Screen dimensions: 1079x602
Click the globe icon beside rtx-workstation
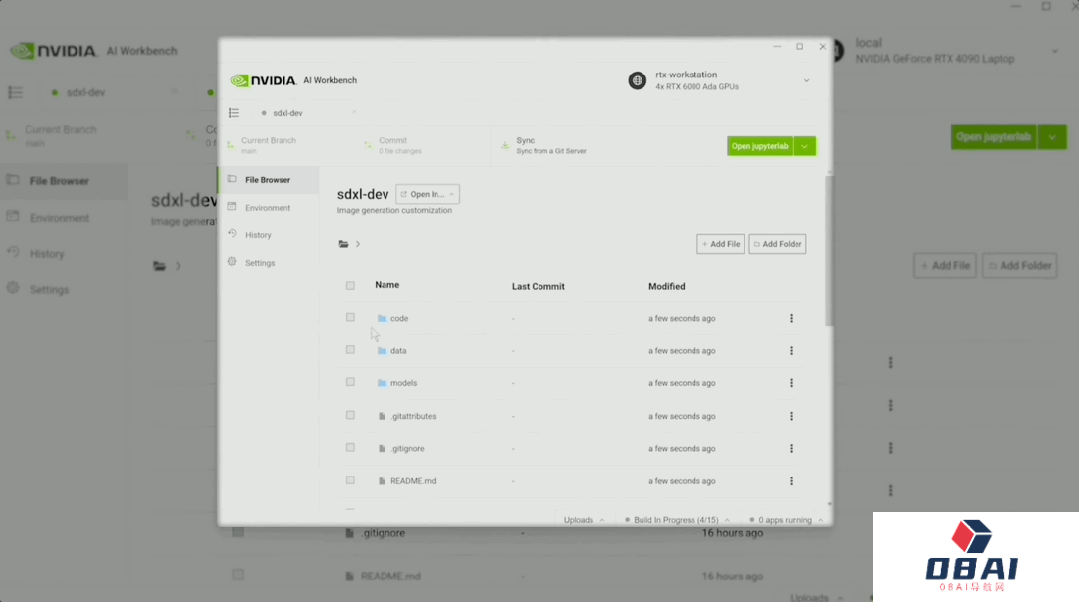pyautogui.click(x=637, y=81)
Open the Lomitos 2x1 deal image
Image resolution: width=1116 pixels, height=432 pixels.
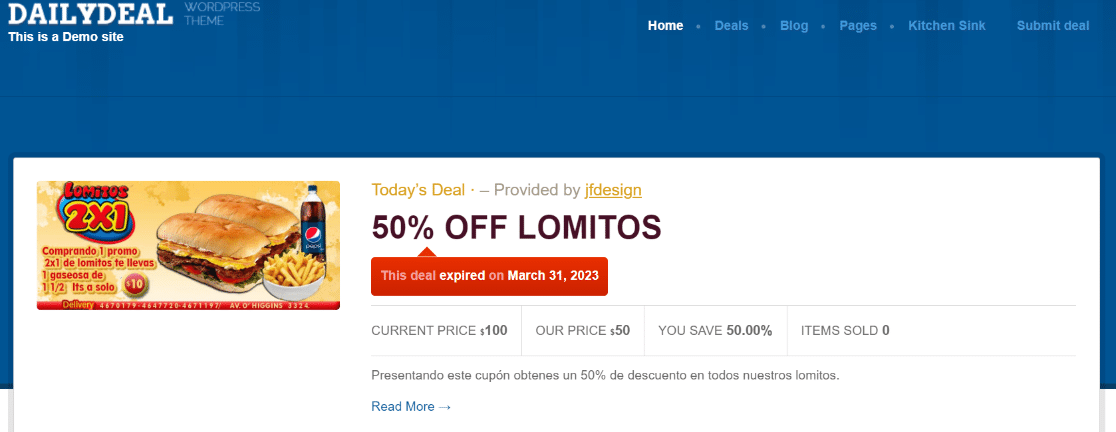(x=188, y=245)
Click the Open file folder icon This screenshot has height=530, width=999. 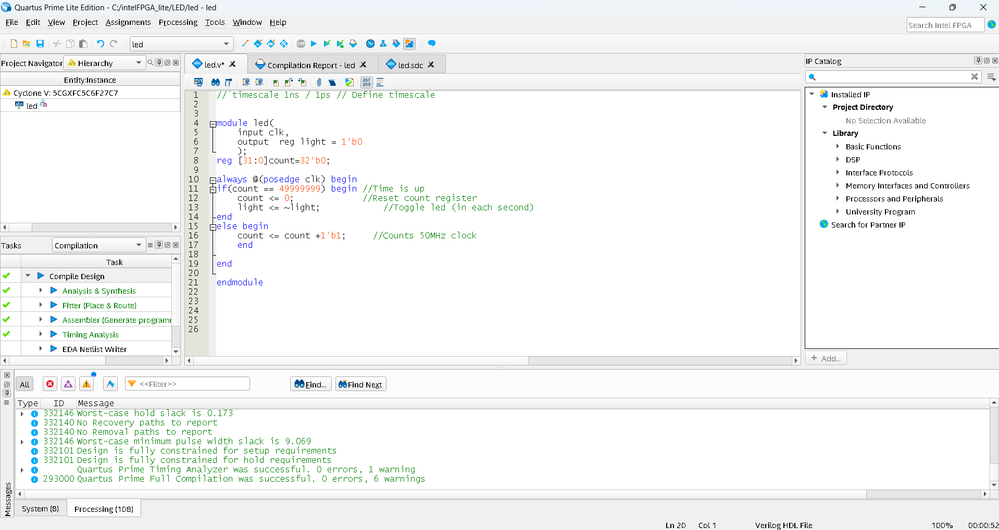coord(27,44)
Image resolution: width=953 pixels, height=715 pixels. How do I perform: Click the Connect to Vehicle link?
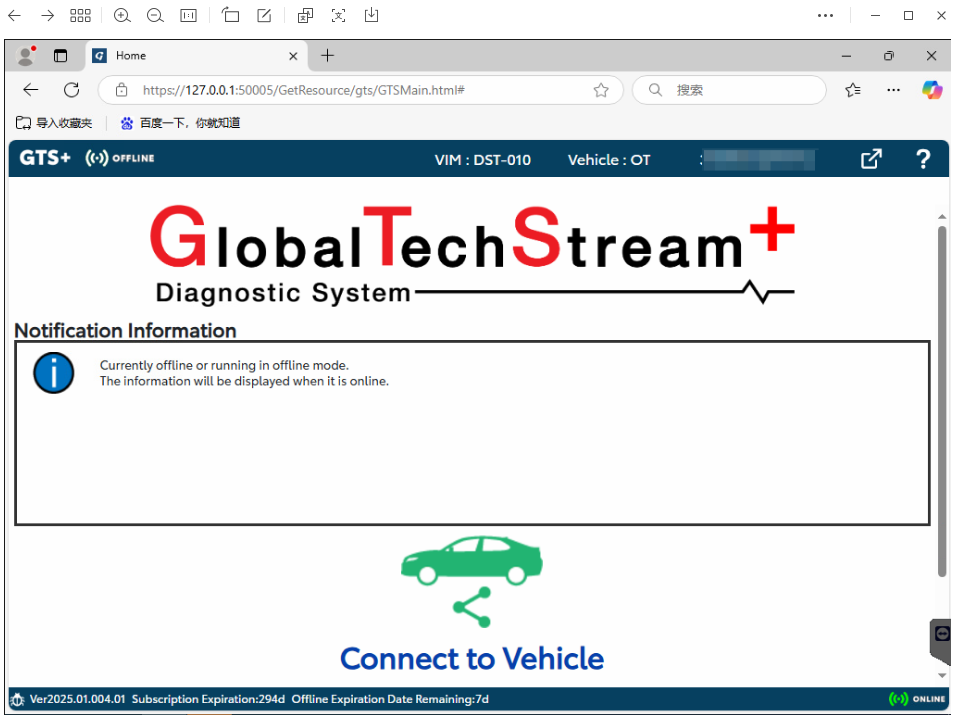472,658
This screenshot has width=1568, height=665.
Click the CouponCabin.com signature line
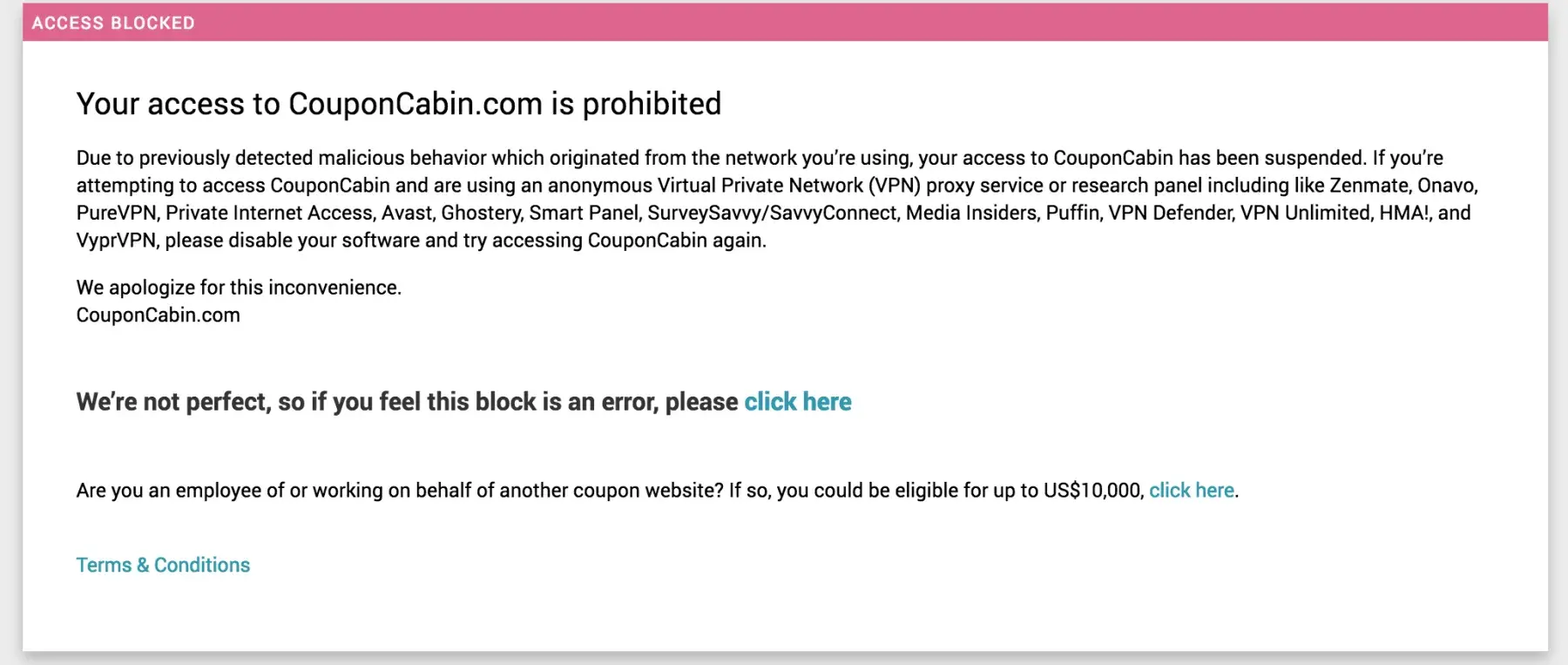[158, 316]
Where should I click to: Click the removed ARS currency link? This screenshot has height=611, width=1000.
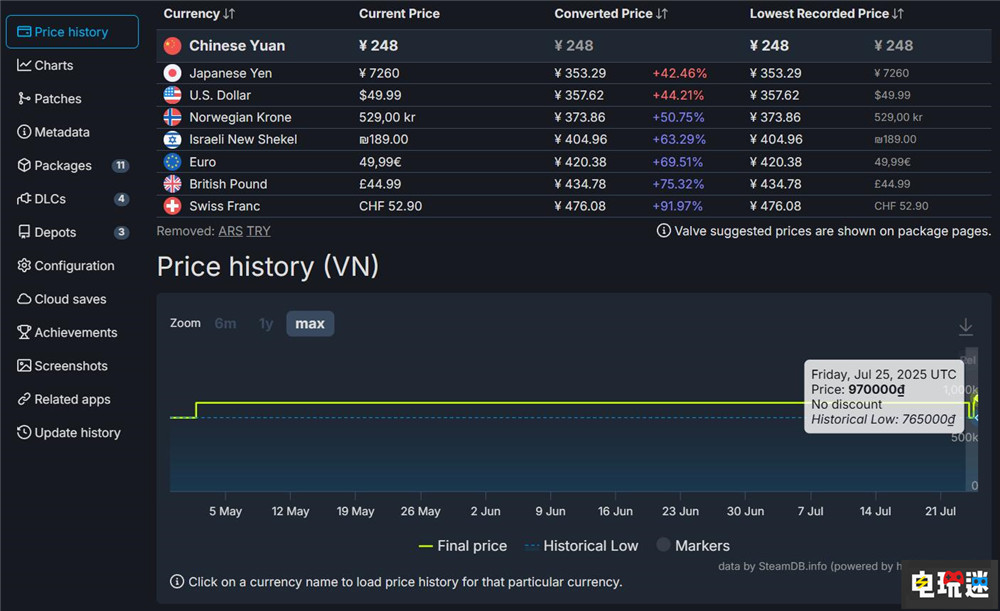tap(230, 231)
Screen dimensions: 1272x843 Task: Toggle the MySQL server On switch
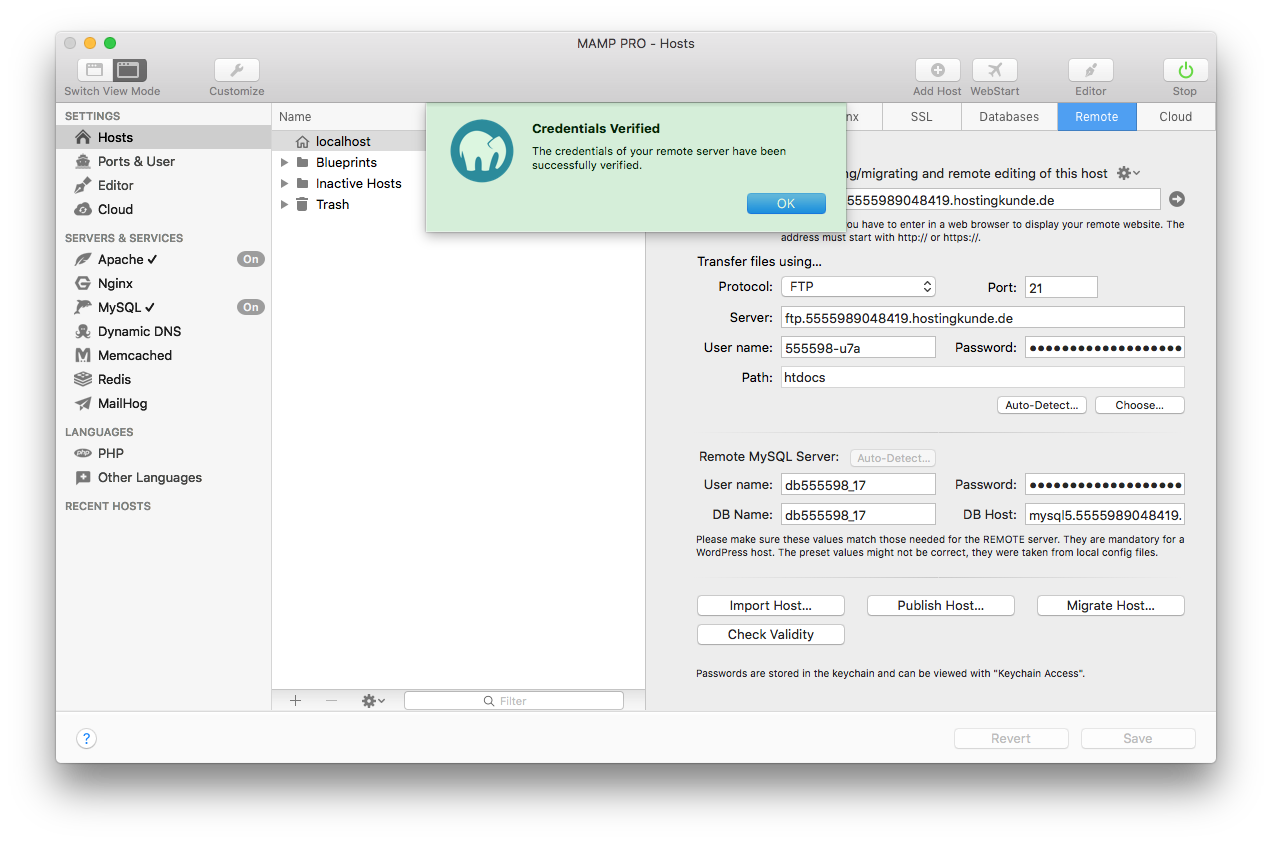tap(250, 307)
═══
Task: Go back to the line containing "Where should I" and output it and every line after it through the end of the records, exactly, but not the pictures.

Written answer:
Where should I click to: Click the removed ARS currency link? This screenshot has height=611, width=1000.
tap(230, 231)
Screen dimensions: 1272x843 Task: Toggle the MySQL server On switch
tap(250, 307)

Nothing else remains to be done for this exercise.